TEXTO SELECIONADO:
Coluna

O que se sabe sobre a sexualidade de Jesus? Houve um evangelho erótico?

Os Evangelhos que a Bíblia católica nos oferece são uma fonte de sabedoria. Basta ter a coragem de lê-los sem preconceitos, sem artifícios de sacerdotes e pastores

Porchat e Duvivier no especial do Porta dos Fundos para a Netflix.

Entre os muitos mistérios contidos nos Evangelhos cristãos e suas ainda muitas perguntas sem respostas, acredita-se que pôde ter existido um Evangelho secreto de Marcos, anterior ao que hoje conhecemos como um dos quatro Evangelhos canônicos e considerado o mais antigo. E até mesmo um Evangelho erótico.

“Quanto à possibilidade de que tenha existido um Evangelho secreto de Marcos, há por exemplo uma passagem muito concreta que difere claramente do Marcos oficial. Um texto que criou muitos problemas, pois houve algumas seitas, como os carpocracianos, que o interpretaram em chave homossexual ou erótica. Por isso deve ter desaparecido da versão posterior, que é a oficial atualmente. O texto diz: “E chegaram a Betânia. Havia ali uma mulher cujo irmão tinha morrido. Aproximando-se de Jesus, ajoelhou-se e lhe disse: ‘Filho de David, tem misericórdia de mim”, mas os discípulos a afastaram, e Jesus, "enfurecido, saiu com ela para o jardim, onde estava o monumento, e logo depois ouviu-se um grito procedente dali.” Jesus se aproximou e removeu a pedra da entrada do monumento. Em seguida, entrando no local onde estava o jovem, estendeu sua mão e o ressuscitou. “Levantando os olhos, o jovem o amou e começou a lhe pedir que o deixasse ficar com ele. E, ao sair do monumento, eles entraram na casa do jovem, que era rico. Passados seis dias, Jesus lhe disse o que tinha que fazer e, durante a noite, o jovem veio até ele, usando um vestido de linho sobre seu corpo nu. E ficou com ele naquela noite, pois Jesus lhe mostrou o mistério do reino de Deus.”

A ideia que estudiosos da Bíblia, como John Dominic Crossan, têm sobre essa passagem é que esta versão figurava no Marcos secreto, sendo depois censurada. Acredita-se que poderia ser um texto usado durante o ritual nudista do batismo, razão pela qual alguns fiéis teriam lhe dado uma interpretação de tipo erótica. Por isso, teria sido excluído da versão oficial. Mas há quem pense que, mais do que ser eliminado, esse texto foi diluído em diversas partes no texto oficial de Marcos. Por exemplo, restos daquele texto estariam no curioso episódio de Marcos que conta que, no momento em que foram deter Jesus no Jardim das Oliveiras, “todos o abandonaram e fugiram” e que “um jovem, envolto em um lençol sobre o corpo nu”, seguia Jesus e, após tê-lo alcançado, “largando o lençol, fugiu nu”. E depois, levantando-se, se voltou à margem do Jordão.

ENTRADAS:
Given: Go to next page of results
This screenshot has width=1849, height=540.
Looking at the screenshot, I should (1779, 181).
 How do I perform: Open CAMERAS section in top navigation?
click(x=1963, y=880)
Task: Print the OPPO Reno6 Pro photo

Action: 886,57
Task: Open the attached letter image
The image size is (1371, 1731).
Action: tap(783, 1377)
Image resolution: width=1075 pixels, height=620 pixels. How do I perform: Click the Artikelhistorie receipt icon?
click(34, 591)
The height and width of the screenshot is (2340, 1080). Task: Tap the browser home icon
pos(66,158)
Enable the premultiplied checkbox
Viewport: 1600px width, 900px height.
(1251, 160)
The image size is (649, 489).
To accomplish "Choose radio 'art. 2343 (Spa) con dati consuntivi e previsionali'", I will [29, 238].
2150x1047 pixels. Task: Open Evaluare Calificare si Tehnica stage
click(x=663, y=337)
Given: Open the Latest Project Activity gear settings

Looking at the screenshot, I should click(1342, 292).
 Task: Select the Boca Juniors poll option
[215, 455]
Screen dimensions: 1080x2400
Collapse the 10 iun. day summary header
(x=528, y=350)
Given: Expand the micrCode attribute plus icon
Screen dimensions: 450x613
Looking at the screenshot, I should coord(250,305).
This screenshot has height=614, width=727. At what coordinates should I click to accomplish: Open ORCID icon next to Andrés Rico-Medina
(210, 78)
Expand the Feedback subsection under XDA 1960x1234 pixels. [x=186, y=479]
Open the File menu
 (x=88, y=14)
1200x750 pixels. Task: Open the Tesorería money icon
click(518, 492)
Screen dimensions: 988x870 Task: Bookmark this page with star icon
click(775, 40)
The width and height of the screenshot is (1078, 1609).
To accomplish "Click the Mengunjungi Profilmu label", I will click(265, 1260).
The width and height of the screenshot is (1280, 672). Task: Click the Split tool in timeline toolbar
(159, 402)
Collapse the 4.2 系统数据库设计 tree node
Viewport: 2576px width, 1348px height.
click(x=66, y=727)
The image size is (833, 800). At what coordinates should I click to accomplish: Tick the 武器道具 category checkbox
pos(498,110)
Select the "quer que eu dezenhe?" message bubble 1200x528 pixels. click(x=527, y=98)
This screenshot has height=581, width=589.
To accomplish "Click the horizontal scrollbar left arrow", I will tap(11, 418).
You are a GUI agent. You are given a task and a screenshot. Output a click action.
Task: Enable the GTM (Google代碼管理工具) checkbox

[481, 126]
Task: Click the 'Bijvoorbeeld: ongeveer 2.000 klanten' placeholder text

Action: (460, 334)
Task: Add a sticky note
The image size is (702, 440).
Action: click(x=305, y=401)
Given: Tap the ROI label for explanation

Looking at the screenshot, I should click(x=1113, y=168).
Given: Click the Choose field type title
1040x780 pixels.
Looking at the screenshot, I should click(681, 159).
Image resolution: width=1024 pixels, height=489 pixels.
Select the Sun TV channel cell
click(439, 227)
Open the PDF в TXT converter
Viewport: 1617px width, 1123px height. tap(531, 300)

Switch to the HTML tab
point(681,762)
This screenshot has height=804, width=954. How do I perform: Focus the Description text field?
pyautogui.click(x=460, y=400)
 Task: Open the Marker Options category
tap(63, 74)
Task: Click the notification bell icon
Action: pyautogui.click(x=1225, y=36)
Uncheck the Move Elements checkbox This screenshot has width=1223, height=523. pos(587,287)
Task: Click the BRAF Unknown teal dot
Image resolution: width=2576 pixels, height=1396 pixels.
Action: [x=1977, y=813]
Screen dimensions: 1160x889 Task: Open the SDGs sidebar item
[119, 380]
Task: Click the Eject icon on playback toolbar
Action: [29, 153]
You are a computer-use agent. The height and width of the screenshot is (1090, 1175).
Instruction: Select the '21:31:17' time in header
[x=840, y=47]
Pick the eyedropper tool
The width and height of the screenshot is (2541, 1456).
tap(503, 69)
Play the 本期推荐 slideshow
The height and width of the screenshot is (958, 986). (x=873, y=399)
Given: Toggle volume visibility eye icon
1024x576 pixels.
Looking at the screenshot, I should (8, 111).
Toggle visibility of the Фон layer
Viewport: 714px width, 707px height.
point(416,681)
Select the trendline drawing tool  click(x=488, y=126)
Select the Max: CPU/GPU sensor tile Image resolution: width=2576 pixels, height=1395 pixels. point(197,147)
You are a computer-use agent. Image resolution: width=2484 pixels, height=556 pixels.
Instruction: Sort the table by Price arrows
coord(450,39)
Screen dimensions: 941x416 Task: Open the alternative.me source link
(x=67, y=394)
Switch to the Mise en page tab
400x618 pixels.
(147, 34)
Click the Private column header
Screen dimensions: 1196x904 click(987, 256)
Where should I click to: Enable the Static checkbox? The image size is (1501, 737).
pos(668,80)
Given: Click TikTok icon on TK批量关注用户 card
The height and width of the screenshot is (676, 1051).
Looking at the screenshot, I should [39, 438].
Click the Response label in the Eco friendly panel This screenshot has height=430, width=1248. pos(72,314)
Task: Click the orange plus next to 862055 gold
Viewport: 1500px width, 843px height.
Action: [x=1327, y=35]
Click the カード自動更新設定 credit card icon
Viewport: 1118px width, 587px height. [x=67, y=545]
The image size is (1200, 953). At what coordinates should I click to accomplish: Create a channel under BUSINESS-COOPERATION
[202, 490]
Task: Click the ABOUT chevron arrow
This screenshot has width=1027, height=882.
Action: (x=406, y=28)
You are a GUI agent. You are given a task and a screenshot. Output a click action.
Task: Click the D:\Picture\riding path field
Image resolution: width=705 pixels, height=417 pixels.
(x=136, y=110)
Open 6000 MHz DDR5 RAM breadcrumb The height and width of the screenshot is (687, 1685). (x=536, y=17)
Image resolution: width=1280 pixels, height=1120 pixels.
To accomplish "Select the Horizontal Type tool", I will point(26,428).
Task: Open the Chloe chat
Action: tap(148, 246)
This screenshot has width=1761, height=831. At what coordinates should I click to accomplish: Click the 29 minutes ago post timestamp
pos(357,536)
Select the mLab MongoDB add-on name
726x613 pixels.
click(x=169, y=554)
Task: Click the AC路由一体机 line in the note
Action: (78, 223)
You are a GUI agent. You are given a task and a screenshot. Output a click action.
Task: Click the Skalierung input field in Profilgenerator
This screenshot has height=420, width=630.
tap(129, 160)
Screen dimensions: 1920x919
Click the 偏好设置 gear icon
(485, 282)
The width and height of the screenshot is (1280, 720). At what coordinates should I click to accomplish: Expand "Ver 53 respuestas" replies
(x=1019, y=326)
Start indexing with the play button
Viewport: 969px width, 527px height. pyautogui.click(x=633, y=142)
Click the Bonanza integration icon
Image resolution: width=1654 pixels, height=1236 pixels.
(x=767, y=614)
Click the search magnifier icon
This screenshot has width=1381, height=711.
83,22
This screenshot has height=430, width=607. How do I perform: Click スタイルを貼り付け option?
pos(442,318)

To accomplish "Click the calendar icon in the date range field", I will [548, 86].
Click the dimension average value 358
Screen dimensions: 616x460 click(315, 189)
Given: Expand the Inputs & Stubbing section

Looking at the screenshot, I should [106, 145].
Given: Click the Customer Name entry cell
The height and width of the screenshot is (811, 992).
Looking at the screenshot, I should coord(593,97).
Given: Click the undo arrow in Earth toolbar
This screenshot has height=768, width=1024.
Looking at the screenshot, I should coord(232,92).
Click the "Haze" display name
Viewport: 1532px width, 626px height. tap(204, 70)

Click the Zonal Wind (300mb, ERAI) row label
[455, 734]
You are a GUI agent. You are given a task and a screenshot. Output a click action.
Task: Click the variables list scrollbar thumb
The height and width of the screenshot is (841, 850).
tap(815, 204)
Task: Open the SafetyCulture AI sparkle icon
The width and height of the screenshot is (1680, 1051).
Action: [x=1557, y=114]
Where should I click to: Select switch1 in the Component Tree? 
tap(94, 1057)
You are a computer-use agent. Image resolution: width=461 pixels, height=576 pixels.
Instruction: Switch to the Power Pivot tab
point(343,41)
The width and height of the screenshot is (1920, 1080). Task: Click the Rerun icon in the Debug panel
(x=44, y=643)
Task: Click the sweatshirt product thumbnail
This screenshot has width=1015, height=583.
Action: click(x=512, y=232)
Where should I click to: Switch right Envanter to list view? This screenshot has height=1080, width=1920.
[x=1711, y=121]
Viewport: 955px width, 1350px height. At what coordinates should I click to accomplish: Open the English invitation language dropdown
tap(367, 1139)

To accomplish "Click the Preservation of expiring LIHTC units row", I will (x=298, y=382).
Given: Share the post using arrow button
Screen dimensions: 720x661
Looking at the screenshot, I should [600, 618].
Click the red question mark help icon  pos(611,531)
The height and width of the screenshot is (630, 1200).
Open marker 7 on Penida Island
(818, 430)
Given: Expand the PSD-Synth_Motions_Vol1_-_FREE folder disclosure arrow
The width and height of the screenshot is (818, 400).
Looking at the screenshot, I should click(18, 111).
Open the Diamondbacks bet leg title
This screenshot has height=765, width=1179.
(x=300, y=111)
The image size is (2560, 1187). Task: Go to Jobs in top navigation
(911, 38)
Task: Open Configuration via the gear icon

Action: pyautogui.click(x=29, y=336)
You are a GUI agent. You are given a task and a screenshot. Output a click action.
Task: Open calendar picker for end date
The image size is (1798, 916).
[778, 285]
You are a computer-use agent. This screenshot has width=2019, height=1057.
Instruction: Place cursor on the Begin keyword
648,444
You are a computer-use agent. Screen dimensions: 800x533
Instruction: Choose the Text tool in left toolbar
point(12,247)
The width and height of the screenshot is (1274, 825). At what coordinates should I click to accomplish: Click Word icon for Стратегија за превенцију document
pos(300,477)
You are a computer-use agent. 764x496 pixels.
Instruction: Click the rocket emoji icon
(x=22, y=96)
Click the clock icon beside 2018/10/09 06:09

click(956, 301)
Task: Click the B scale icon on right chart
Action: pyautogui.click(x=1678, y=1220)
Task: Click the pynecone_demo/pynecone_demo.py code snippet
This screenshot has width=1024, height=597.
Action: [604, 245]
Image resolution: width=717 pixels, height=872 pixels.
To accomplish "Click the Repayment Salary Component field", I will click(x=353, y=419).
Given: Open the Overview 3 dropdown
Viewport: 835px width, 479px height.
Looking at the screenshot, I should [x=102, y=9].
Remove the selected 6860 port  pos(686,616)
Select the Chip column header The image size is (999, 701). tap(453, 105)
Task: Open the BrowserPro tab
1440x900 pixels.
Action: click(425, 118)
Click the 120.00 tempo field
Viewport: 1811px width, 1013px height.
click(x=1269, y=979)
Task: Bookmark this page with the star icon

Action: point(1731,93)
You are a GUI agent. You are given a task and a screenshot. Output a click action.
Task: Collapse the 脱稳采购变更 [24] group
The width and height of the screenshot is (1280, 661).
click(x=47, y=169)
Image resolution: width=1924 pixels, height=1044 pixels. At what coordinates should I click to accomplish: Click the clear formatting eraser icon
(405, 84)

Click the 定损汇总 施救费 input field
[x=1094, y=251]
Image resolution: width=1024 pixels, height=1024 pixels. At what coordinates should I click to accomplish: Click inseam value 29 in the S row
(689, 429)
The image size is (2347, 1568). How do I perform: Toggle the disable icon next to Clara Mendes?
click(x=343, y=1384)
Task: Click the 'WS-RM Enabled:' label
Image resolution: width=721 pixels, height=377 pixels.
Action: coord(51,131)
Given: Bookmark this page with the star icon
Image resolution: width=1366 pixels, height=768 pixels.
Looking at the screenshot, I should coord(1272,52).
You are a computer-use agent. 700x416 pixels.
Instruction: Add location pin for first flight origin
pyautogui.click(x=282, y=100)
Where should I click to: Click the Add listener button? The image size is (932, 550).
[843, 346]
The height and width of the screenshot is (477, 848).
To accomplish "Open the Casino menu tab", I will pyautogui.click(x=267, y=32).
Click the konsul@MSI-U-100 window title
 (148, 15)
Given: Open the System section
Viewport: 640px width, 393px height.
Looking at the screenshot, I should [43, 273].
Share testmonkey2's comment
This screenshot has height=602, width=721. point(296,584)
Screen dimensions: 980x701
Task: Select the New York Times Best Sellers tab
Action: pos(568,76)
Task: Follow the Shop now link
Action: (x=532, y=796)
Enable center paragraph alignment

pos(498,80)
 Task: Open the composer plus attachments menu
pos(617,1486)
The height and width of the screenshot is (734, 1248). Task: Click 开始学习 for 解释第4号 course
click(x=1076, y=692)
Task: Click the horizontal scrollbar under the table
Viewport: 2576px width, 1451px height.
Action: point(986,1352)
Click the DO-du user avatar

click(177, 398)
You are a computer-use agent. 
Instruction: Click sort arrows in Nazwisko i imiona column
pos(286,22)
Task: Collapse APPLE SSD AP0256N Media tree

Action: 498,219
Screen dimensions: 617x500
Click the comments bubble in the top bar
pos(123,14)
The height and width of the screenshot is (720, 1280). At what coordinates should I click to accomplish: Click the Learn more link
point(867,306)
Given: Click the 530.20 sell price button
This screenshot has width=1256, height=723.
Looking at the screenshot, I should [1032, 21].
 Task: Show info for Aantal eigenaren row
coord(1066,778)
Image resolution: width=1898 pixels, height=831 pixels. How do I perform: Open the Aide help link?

SEU OBJETIVO:
Indique se cada afirmação abaixo concorda com o texto selecionado, respondendo sim ou não e citando literalmente as palavras do texto que decidem a questão. (a) Os carpocracianos interpretaram a passagem em chave homossexual ou erótica. (b) O jovem foi até Jesus usando um vestido de lã. (c) O Evangelho de Marcos é considerado o mais recente dos quatro Evangelhos canônicos.

EXERCÍCIO CONCLUÍDO:
(a) Sim: "houve algumas seitas, como os carpocracianos, que o interpretaram em chave homossexual ou erótica".
(b) Não: "usando um vestido de linho sobre seu corpo nu".
(c) Não: "considerado o mais antigo".